> _Stated task 1_: Duplicate the part of the records that opens with the line containing "Identify the location of box." and closes with the line containing "coordinates (386, 115).", keeping both of those lines.

> _Selected text_:
#####

Chapter 14 - Adventures in Covariance

This chapter extended the basic multilevel strategy of partial pooling to slopes as well as intercepts. Accomplishing this meant modeling covariation in the statistical population of parameters. The LKJcorr prior was introduced as a convenient family of priors for correlation matrices. You saw how covariance models can be applied to causal inference, using instrumental variables and the front-door criterion. Gaussian processes represent a practical method of extending the varying effects strategy to continuous dimensions of similarity, such as spatial, network, phylogenetic, or any other abstract distance between entities in the data.

Place each answer inside the code chunk (grey box). The code chunks should contain a text response or a code that completes/answers the question or activity requested. Make sure to include plots if the question requests them.

Finally, upon completion, name your final output .html file as: YourName_ANLY505-Year-Semester.html and publish the assignment to your R Pubs account and submit the link to Canvas. Each question is worth 5 points.

Questions

14-1. Repeat the café robot simulation from the beginning of the chapter. This time, set rho to zero, so that there is no correlation between intercepts and slopes. Plot the posterior distribution. How does the posterior distribution of the correlation reflect this change in the underlying simulation?

a = 3.5 
b = (-1) 
sigma_a = 1 
sigma_b = 0.5 
rho= 0 
Mu = c(a, b)
cov_ab = sigma_a * sigma_b * rho
Sigma = matrix(c(sigma_a^2, cov_ab, cov_ab, sigma_b^2), ncol = 2)

N_cafes = 20
set.seed(6)
vary_effects = mvrnorm(N_cafes, Mu, Sigma)
a_cafe = vary_effects[, 1]
b_cafe = vary_effects[, 2]
N_visits = 10
afternoon = rep(0:1, N_visits * N_cafes / 2)
cafe_id = rep(1:N_cafes, each = N_visits)
mu = a_cafe[cafe_id] + b_cafe[cafe_id] * afternoon
sigma = 0.5 # std dev within cafes
wait = rnorm(N_visits * N_cafes, mu, sigma)

d = data.frame(cafe = cafe_id, afternoon = afternoon, wait = wait)

#####

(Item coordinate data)
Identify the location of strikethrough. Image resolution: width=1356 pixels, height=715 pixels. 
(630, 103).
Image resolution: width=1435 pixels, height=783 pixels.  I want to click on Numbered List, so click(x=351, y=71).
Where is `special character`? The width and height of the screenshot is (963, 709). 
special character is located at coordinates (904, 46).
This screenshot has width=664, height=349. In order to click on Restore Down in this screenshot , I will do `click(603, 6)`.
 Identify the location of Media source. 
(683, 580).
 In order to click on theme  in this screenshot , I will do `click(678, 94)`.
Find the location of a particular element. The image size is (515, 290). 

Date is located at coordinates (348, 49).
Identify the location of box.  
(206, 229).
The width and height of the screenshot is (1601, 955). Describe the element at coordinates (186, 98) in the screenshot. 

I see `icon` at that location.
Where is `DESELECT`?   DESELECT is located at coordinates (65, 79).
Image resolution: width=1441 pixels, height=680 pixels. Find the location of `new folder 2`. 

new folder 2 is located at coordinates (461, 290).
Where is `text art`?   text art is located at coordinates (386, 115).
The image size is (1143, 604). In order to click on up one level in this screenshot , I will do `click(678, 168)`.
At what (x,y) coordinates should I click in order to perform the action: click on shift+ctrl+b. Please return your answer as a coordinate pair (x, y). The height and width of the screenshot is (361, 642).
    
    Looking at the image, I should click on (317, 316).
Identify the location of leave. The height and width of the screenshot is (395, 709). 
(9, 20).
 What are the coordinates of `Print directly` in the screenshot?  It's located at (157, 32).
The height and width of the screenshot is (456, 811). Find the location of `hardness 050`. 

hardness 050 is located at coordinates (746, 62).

#####

> _Stated task 2_: In the covariance chapter text, which columns are named in the data frame d?

> _Full solution 1_:
Identify the location of box.  
(206, 229).
The width and height of the screenshot is (1601, 955). Describe the element at coordinates (186, 98) in the screenshot. 

I see `icon` at that location.
Where is `DESELECT`?   DESELECT is located at coordinates (65, 79).
Image resolution: width=1441 pixels, height=680 pixels. Find the location of `new folder 2`. 

new folder 2 is located at coordinates (461, 290).
Where is `text art`?   text art is located at coordinates (386, 115).

> _Full solution 2_: cafe, afternoon, wait